Linear classifiers are not the most advanced or accurate method of classification, but they are a good match for high volume data sources due to their efficiency and so are perfect for social data. The accuracy of the classifier depends greatly on the definition of the categories, quality and size of the training set and effort to iteratively improve results through tuning.
For this post I will concentrate on how we built the customer service routing classifier in our library. This classifier is designed to help airlines triage incoming customer requests.
Before I start, we use Python for our data science development work. To make use of our scripts you’ll need the following set up:
- Python development environment (version 2.7 or above)
- Scikit Learn modules (http://scikit-learn.org/stable/install.html)
To build a classifier you’ll need to carry out the following steps:
- Define the categories you want to classify data into and the data points you need to consider
- Gather raw data for the training set
- Manually classify the raw data to form the training set
- Use machine learning to identify characteristics and generate scoring rules
- Test the rule set and iterate to improve the classifier’s accuracy
Let’s look at each of these in detail.
1. Define Your Categories & Targets
The first thing you need to consider is what categories are you going to classify your data into. It is essential to invest time upfront considering the categories, and to write for each a strong definition and include a few examples. The more precise and considered you can be here, the more efficient the learning process can be and the more useful your classifier will become.
Make sure your categories are a good fit for their eventual use. You must make sure that no categories overlap and that you have categories so that all possible interactions are covered. So for example you might want to include an 'other' category as we did below.
For the airline classifier, we spent a good amount of time looking into the kind of conversations that surround airline customer services and were inspired by this Altimeter study. We wanted to demonstrate how conversations could be classified for handling by a customer services team.
The categories we finally decided on were:
Rant: An emotionally charged criticism that may damage brand image
- “After tweeting negative comment about EasyJet, I have been refused boarding! My rights has been violated!!!”
Rave: Thanks or positive opinion about flight or services
- “Landing during storm, saved by EasyJet pilot, thanks”
Urgency: Request for resolving a real-time issue, including compensation
- “EasyJet Flight cancelled. I demand compensation now!”
Query: A polite or neutral question about how to contact the company, use the website, print boarding card etc.
- “Where can I find EasyJet hand luggage dimensions?”
Feedback: Statement about the flight or service, relating to how it could be improved, including complaints for delays without big anger.
- “Dear EasyJet, how about providing WiFi onboard”
Lead: Contact from a customer interested in purchasing a ticket or other product/service in the near future
- “EasyJet, do you sell group tickets to Prague?”
- Others: Anything that doesn’t fit into the categories above
As you might outsource the training process (explained later) to a third party or to colleagues clear definitions are extremely important.

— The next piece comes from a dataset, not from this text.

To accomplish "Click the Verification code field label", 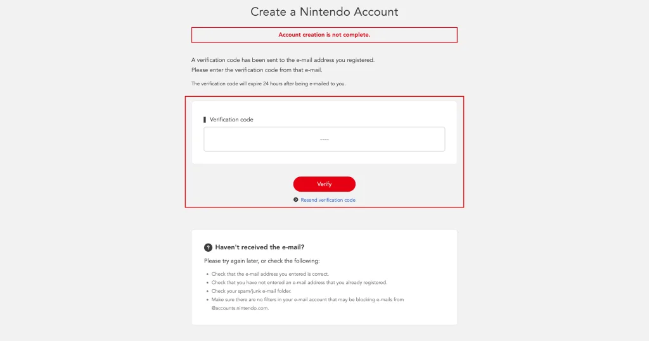I will point(231,120).
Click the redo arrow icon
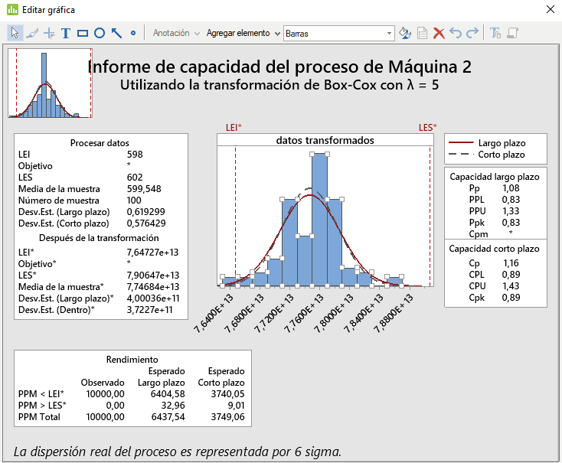 [472, 33]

With your categories defined, you now need to consider what fields of your interactions should be considered. For our classifier we decided that the interaction.content target contained the relevant information.
2. Gather Data For The Training Set
To carry out machine learning you will need to feed the algorithm a set of training data which has been classified by hand. The algorithm will use this data to identify features (keywords and phrases) that influence how a piece of content is classified.
To form the training set you can extract data from the platform (by running a historic query or recording a stream) and then manually putting each interaction into a category. If you choose to use our scripts use one of our push destinations to collect data as a JSON file choosing the JSON newline delimited format.
To gather raw data for our airline classifier we used the following filter:
We ran this filter as a historic query to collect a list of 2000 interactions as an initial training set. Of course the more data you are able to manually classify, the higher quality your final classifier is likely to be.
NOTE: Remember to remove any duplicates from the dataset you extract. Datasift guarantees to deliver each interaction at least once. If there is a push failure we will try to push data again, and you may receive duplicate interactions. If you are a UNIX platform you can do so at the command line:
sort raw.json | uniq -u > deduped.json
3. Manually Classify Data To Form The Training Set
Now that you have raw set of data, the interactions need to be manually assigned categories to form the training set.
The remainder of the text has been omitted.